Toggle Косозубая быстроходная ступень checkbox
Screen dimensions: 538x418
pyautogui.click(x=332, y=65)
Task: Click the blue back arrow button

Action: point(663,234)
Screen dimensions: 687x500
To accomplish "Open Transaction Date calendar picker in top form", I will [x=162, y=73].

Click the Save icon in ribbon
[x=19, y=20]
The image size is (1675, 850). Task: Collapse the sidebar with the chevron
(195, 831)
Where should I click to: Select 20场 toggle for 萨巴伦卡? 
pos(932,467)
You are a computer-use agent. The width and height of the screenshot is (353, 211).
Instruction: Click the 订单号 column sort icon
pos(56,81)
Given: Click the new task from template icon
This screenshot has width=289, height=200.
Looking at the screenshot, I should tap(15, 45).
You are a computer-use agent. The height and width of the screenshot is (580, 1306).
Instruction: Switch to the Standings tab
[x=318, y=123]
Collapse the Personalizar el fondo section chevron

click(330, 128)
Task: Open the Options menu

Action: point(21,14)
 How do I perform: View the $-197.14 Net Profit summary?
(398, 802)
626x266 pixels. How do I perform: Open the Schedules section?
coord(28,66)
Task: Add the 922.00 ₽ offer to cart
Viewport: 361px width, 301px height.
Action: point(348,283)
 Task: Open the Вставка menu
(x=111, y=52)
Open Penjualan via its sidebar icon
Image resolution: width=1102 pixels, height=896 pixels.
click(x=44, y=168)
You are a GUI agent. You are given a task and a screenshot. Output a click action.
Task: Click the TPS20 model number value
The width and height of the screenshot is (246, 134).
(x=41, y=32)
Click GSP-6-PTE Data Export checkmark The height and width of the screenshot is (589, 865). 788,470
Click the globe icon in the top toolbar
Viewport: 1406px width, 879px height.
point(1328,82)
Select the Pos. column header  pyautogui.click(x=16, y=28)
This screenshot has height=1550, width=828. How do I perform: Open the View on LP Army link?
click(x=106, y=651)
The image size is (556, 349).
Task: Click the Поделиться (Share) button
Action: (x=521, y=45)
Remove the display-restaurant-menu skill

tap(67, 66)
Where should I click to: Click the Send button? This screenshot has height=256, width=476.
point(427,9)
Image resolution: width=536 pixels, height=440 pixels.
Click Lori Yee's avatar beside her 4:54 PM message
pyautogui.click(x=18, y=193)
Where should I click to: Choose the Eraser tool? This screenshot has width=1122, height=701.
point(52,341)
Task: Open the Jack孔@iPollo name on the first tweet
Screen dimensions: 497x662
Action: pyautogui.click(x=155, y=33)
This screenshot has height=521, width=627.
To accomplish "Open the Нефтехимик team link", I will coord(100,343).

Action item: Which lines of the data contain the string "agent"? Copy each one.

Solution below:
You are a computer-use agent. The width and height of the screenshot is (353, 211).
You are a computer-use agent. The height and width of the screenshot is (580, 1306).
You are a GUI agent. You are given a task and a screenshot. Output a click action.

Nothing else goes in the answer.